Post by robEzerman » Sun Oct 10, 2010 4:33 pm

Hi, Konstantinos,

Sorry I'm tardy to this dance!

The mag is somewhere around 100-150. My camera is the unknown variable.

Both scope and camera are on the old side. The scope is a no-name Chinese Zeiss knock-off with no identification (reminds me of the earliest Chinese-Dutch-Import china which was glazed with no identification on the pottery, that was a long time ago), a zoom tri-head dissecting scope for which I can't get replacement parts or accessories since none of the dimensions were standardized back then and the Internet company that sold it to me is long defunct (predated Am-Scope).

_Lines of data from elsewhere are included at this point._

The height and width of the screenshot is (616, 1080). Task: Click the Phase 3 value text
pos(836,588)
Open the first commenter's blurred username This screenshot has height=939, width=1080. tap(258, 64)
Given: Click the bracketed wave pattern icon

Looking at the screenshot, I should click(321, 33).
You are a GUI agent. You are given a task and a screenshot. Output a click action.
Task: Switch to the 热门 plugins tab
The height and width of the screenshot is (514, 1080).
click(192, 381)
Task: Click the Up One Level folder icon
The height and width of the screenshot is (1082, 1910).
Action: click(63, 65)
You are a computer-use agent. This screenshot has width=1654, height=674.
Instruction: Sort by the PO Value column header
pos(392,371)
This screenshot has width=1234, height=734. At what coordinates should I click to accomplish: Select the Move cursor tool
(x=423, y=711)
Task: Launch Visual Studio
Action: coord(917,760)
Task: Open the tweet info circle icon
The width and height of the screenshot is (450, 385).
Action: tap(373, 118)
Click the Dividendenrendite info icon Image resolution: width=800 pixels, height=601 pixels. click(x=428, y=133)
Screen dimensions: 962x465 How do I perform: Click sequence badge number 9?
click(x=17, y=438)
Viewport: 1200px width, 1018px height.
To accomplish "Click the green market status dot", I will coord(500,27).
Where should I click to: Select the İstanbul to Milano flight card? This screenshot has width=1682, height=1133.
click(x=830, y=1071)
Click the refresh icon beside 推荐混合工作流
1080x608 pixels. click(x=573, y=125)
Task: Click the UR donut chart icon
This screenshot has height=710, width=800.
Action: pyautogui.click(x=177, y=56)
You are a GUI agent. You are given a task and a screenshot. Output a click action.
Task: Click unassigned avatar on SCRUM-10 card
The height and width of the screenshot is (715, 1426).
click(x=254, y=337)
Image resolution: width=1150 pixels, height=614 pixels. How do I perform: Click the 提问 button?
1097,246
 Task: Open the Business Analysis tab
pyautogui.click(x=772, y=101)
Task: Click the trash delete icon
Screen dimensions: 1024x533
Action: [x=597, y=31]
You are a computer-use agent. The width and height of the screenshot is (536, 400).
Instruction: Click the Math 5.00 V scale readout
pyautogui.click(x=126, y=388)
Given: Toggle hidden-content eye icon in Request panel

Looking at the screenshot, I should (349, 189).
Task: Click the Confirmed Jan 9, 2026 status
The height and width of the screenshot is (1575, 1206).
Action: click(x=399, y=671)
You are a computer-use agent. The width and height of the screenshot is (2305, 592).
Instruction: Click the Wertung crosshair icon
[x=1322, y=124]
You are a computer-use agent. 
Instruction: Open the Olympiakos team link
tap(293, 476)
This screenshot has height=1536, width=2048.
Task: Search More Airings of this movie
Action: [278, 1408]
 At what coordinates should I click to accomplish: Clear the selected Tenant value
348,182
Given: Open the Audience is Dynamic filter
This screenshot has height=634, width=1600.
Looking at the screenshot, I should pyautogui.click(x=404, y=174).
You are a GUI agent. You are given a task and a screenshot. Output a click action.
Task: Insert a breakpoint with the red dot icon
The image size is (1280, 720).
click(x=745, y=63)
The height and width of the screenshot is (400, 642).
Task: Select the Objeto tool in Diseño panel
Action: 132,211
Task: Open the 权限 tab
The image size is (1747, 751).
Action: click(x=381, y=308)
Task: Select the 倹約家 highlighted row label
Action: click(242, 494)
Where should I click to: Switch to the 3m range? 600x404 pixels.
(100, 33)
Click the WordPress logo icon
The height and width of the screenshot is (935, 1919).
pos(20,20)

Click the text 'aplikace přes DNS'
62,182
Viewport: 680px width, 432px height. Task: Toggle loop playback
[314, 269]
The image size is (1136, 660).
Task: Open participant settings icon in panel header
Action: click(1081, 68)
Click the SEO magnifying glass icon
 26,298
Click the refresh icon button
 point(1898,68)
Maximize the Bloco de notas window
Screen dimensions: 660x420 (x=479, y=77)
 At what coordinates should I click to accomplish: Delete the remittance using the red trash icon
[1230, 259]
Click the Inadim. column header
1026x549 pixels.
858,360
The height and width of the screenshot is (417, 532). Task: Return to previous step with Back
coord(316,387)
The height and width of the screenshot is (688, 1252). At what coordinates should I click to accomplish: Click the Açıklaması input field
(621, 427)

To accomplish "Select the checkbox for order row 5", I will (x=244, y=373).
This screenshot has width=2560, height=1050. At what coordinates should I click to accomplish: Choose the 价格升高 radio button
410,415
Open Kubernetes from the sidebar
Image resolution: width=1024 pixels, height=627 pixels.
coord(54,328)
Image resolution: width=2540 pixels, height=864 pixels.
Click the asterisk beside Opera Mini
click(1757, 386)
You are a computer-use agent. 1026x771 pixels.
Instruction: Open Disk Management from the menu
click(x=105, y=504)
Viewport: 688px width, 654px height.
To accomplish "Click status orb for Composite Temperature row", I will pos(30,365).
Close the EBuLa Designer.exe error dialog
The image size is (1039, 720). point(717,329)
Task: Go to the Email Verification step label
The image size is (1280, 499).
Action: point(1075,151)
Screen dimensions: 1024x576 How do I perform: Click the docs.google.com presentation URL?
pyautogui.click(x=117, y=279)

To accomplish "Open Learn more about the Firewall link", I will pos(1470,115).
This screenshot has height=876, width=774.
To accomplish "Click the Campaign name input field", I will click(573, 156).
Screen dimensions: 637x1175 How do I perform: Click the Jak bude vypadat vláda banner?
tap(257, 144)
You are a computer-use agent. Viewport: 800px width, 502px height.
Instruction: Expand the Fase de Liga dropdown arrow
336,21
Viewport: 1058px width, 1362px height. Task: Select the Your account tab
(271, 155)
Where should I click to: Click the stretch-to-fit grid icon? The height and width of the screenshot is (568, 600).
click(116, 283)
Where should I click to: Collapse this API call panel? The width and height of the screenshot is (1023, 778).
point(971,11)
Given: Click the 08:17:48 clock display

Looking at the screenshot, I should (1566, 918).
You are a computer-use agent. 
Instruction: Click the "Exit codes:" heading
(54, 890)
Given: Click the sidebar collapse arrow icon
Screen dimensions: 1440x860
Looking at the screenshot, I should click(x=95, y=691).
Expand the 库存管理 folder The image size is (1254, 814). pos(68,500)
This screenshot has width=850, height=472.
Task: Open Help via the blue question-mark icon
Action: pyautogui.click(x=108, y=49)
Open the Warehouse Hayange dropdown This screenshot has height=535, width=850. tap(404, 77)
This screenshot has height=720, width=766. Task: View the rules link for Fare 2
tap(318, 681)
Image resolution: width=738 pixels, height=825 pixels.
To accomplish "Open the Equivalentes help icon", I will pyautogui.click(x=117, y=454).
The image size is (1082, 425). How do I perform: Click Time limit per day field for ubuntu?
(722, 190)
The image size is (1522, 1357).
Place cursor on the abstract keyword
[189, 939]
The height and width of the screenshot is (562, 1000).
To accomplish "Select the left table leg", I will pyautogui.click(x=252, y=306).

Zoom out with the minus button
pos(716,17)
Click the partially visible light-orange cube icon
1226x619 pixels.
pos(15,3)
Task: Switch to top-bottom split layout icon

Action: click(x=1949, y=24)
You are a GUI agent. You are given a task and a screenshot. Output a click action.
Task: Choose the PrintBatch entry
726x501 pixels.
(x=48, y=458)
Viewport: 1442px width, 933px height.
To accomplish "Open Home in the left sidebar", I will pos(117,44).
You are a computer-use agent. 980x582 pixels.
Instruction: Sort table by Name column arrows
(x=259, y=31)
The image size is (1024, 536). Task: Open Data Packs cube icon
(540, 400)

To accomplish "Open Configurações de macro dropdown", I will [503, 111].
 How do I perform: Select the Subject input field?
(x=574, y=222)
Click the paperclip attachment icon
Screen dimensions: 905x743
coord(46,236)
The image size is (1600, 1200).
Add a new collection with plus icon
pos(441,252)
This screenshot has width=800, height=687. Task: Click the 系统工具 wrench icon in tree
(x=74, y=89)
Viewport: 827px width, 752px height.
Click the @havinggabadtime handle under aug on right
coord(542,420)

The camera is a first-generation Nikon Cool-pix (articulating body) that has held up remarkably well.

The 6" long tube linking camera to scope says "X1" but it effectively triples the mag: it cost $200 and was never intended to mate the camera to this scope, it just happened to fit, thank goodness.

I've tried twice using electronic pick-ups but their size is off (I'd have to order a specially made adapter at considerable cost) and even the second generation pick-up and software seemed cumbersome and difficult to use. I'd love to have a pick-up that I could patch into my laptop since focusing is a bit hit or miss with my set-up: the Nikon has a 1 inch LED view screen that's about 20 pixels on a side so focusing is a challenge.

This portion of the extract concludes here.